Senin, 10 Agustus 2015

FILSAFAT PENDIDIKAN





POTRET GURU MENURUT PROGRESIVISME
            Peranan sekolah adalah memelihara dan menyampaikan warisan budaya dan sejarah pada generasi pelajar dewasa ini, melalui hikmat dan pengalaman yang terakumulasi dari disiplin tradisioanl. Selanjutnya mengenai pearanan guru banyak persamaan dengan perenialisme. Guru di anggap sebagai seorang yang menguasai lapangan subjek khusus dan merupakan model contoh yang sangat baik untuk di gugu dan di tiru. Guru merupakan orang yang menguasai pengetahuan, dan kelas bearada di bawah pengaruh dan pengawasan guru.[1]
Guru dalam melakukan tugasnya mempunyai peranan sebagai:
1.    Fasilitator, orang yang menyediakan diri untuk memberi makna jalan kelancaran proses belajar sendidri siswa.
2.    Motivator, orang yang mampu membangkitkan minat siswa untuk terus giat belajar sendiri
3.    Konselor, orang yang membantu siswa menemukan dan mengatasi sendiri masalah-masalah yang di hadapi oleh setiap siswa. Dengan demikian, guru perlu mempunyai pemahaman yang baik tentang karakteristik siswa dan tehnik-tehnik memimpin perkembangan siswa, serta kecintaan pada anak agar dapat menjalankan peranannya dengan baik.[2]
Guru menurut pandangan filsafat progresivisme adalah sebagai penasihat, pembimbing, pengarah, dan bukan segai orang pemegang otoritas penuh yang

Potret guru menurut rekontruksionisme
            Martha perkins seorang guru di SMU mengajar IPS dan sejarah memiliki reputasi sebagai seorang aktifis sosial. Suaranya yang lembut dan senyuman yang hangat mengingkari intensitas pengaruhnya mengenai tekanan isu-isu dunia, dari terorisme internasional dan kelaparan sampai pada pemanfaatan ruang angkasa yang damai. Dan pentingnya semua manusia untuk bekerja pada suatu komunitas global.
            Selama awal tahun 1970-an, Martha berpartisipasi sebagai siswa sekolah menengah dalam beberapa kegiatan demonstrasi menentang peperangan di Vietanam. Ini juga menandai awal dari peningkatan kepekaan terhadap ketidak adilan sosial secara umum. Seperti orang-orang muda pada zamannya, Martha dengan giat mendukung suatu kurikulum yang memfokuskan pada siswa yang memahami ketidakadilan ini dan mengidentifikasi sumber-sumber daya yang dapat menghilangkan ketidakadilan itu dari masyarakat. Ia sangat merasakan pentingnya mendorong siswa mempelajari mengenai permasalahan-permasalahan sosial dan juga menemukan apa yang dapat mereka lakukan untuk permasalahan-permasalahan soial tersebut.
            Bagi Martha untuk mencapai tujuan-tujuannya sebagai seorang guru, ia seringkali harus menangani isu-isu kontrofersial, isu yang banyak di hindari rekan-rekannya di kelas. Ia mersa bahwa para siswa tidak akan belajar bagaimana menangani permasalahan atau kontrofersi jika ia menghindari permasalahan dan kontrofersi tersebut.[3]

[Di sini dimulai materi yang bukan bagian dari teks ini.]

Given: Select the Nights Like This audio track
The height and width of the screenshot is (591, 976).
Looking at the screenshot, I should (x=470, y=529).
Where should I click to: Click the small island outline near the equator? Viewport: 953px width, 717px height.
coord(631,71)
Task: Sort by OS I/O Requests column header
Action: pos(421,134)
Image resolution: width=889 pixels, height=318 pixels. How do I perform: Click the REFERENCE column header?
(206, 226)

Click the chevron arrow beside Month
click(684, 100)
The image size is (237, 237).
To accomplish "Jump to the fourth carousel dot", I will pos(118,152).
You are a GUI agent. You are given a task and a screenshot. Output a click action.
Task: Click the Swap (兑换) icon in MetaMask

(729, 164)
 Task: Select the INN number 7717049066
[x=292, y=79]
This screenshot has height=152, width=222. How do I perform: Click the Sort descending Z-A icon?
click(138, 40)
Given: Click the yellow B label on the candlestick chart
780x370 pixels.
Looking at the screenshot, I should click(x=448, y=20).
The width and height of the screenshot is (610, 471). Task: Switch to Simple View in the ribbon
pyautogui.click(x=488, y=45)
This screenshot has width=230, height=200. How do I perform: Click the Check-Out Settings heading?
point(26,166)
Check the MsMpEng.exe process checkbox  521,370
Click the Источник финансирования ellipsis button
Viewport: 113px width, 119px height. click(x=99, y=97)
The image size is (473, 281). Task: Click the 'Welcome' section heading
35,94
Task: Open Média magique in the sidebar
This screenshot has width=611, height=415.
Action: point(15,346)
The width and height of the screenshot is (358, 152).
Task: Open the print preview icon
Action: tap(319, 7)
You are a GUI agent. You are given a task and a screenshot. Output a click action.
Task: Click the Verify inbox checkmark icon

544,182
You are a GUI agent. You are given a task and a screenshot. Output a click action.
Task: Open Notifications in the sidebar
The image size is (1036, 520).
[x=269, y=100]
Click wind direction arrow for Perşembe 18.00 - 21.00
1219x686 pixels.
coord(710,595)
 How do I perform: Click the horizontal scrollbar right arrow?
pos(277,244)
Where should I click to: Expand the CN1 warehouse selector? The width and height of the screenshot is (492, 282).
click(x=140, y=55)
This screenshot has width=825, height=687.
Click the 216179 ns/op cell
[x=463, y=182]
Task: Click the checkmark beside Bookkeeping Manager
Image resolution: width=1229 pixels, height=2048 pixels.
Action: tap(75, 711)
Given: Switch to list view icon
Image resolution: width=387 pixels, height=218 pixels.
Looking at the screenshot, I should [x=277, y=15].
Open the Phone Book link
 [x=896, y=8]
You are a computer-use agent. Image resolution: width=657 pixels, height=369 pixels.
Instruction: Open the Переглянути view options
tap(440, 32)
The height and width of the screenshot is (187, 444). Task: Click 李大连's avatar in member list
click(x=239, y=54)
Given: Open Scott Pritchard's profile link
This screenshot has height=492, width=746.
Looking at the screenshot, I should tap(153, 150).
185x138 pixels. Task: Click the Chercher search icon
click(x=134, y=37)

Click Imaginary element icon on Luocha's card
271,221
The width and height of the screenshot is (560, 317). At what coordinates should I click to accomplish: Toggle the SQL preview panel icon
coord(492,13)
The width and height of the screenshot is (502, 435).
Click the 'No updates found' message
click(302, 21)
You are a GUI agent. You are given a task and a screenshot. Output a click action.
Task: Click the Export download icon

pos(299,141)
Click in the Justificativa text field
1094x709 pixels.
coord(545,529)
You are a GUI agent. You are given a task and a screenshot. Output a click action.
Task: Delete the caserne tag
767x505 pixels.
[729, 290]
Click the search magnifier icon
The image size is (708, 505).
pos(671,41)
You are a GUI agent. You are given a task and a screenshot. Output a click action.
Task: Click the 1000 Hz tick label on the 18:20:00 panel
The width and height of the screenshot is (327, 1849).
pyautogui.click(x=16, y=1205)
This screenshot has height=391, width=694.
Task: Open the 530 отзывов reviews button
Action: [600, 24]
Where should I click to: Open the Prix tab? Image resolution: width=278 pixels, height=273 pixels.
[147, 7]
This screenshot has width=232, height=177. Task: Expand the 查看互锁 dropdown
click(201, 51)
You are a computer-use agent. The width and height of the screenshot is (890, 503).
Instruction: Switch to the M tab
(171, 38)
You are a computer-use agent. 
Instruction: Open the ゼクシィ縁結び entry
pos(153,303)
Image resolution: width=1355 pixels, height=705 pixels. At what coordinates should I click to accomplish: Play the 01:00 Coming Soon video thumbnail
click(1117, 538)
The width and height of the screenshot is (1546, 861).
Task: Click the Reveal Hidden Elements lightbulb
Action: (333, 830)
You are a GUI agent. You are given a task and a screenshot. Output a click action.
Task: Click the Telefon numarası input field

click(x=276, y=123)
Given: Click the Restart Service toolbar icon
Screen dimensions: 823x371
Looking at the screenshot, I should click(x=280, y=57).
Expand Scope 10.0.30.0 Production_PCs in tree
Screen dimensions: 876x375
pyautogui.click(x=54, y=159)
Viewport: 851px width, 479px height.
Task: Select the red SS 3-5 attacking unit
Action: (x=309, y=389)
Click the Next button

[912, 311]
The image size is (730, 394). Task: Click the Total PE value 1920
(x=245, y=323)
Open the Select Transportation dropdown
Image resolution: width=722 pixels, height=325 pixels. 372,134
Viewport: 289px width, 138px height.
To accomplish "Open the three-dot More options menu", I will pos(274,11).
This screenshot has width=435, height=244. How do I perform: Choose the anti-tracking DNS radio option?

Potret guru menurut perenialisme
       Tugas utama dalam pendidikan adalah guru-guru di dalam tugas pendidikanlah yang memberikan pendidikan dan pengajaran (pengetahuan) kepada anak didik. Faktor keberhasilan anak dalam akalnya sangat tergantung kepada guru, dalam arti orang yang telah mendidik dan mengajarkan.[4] Berikut pandangan aliran perenialisme mengenai guru atau pendidikan:
1.      Guru mempunyai peranan dominan dalam menyelenggarakan kegiatan belajar mengajar di kelas.
2.      Guru hendaknya orang yang menguasai suatu cabang ilmu, seorang guru ahli (a master teacher) bertugas membimbing diskusi yang akan memudahkan sisiwa menyimpulkan kebenaran-kebenaran yang tepat, dan wataknya tanpa cela.
3.      Guru di pandang sebagai orang yang memiliki otoritas dalam suatu bidang pengetahuan dan kehliannya tidak diragukan.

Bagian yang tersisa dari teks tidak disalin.